Is $(x^2+y^2+z^2)$ always a perfect square when $x=n-1, y=n, z=n(n-1)$? This question is from a non-mathematician (a programmer...) so please excuse any poor terminology.
I was writing some test data for some (X, Y, Z) coordinate to magnitude conversions.
As you know, the magnitude of a (X, Y, Z) vector is given by Pythagoras:
mag = Sqrt(X^2 + Y^2 + Z^2)

I wanted to simplify things to avoid rounding problems, so I wrote a very simple program to search for solutions for X, Y and Z where the sum of their squares was itself a perfect square.
I noticed the following solutions:
1, 2,  2
2, 3,  6
3, 4, 12
4, 5, 20
5, 6, 30
6, 7, 42

These are clearly all of the form (N-1, N, N(N-1)).
I assume this is a well-known thing, but I was unable to find any proof or discussion by googling (probably because I don't know what to search for).
Is it true that (X^2 + Y^2 + Z^2) is always a perfect square for all N where X=N-1, Y=N and Z=N(N-1)?

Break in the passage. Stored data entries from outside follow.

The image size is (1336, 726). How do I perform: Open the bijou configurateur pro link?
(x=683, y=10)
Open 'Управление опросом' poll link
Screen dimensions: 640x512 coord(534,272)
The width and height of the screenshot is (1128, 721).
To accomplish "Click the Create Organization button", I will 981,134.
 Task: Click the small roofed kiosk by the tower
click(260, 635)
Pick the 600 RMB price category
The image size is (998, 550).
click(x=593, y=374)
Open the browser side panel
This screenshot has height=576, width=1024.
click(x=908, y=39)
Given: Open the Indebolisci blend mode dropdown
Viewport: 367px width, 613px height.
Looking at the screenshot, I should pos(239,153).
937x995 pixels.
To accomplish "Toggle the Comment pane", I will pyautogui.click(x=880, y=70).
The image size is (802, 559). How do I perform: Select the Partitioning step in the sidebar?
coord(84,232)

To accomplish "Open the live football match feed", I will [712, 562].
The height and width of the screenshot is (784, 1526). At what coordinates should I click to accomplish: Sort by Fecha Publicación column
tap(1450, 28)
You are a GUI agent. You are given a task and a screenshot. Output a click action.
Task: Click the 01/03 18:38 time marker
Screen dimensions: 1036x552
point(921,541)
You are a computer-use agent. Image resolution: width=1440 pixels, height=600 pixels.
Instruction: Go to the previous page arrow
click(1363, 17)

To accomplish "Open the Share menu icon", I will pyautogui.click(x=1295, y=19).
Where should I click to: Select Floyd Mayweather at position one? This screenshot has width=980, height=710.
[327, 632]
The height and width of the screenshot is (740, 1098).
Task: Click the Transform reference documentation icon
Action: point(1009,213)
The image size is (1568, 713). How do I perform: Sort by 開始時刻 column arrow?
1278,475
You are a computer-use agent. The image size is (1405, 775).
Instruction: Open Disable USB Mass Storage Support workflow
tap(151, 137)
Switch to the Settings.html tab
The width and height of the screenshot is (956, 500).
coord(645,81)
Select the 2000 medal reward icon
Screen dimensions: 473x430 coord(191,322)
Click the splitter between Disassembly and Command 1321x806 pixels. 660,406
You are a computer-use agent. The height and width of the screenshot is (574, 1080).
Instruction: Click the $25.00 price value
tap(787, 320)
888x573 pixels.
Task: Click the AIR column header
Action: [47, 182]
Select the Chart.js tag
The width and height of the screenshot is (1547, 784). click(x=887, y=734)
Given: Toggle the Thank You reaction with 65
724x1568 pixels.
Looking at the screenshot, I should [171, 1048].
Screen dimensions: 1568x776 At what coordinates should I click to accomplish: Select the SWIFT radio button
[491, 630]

 A: Yes. It is easy to verify $(n^2-n+1)^2$
A: You only need to check that
$$N^2+(N-1)^2+(N(N-1))^2 = (N(N-1)+1)^2,$$
for istance. This is equivalent to:
$$ N^2+(N-1)^2 = 2N(N-1)+1$$
that is clearly true. To have all the integer solutions of $X^2+Y^2+Z^2=W^2$,
just recall that the unit sphere admits the following parametrization (in terms of Euler angles):
$$ X = \cos\theta,\quad Y=\sin\theta \cos\phi,\quad Z=\sin\theta \sin\phi, $$
then write everything in terms of $t_1=\tan\frac{\theta}{2},t_2=\tan\frac{\phi}{2}$ and you get the set of rational points on the unit sphere in terms of the two rational parameters $t_1,t_2$, i.e. all the integer solutions of $X^2+Y^2+Z^2=W^2$. Also notice that every $W^2$ can be written as a sum of three squares, since the only numbers that cannot be written in such a way are the numbers of the form $4^m(8k+7)$.
Under another perspective, to have an integer solution of $X^2+Y^2+Z^2=W^2$ you only need the possibility to write $X^2+Y^2$ as a product of two numbers with the same parity, from $X^2+Y^2=(W-Z)(W+Z)$. Every number that is not of the form $4k+2$ can be written in such a way, so you only need that $X$ and $Y$ are not both odd.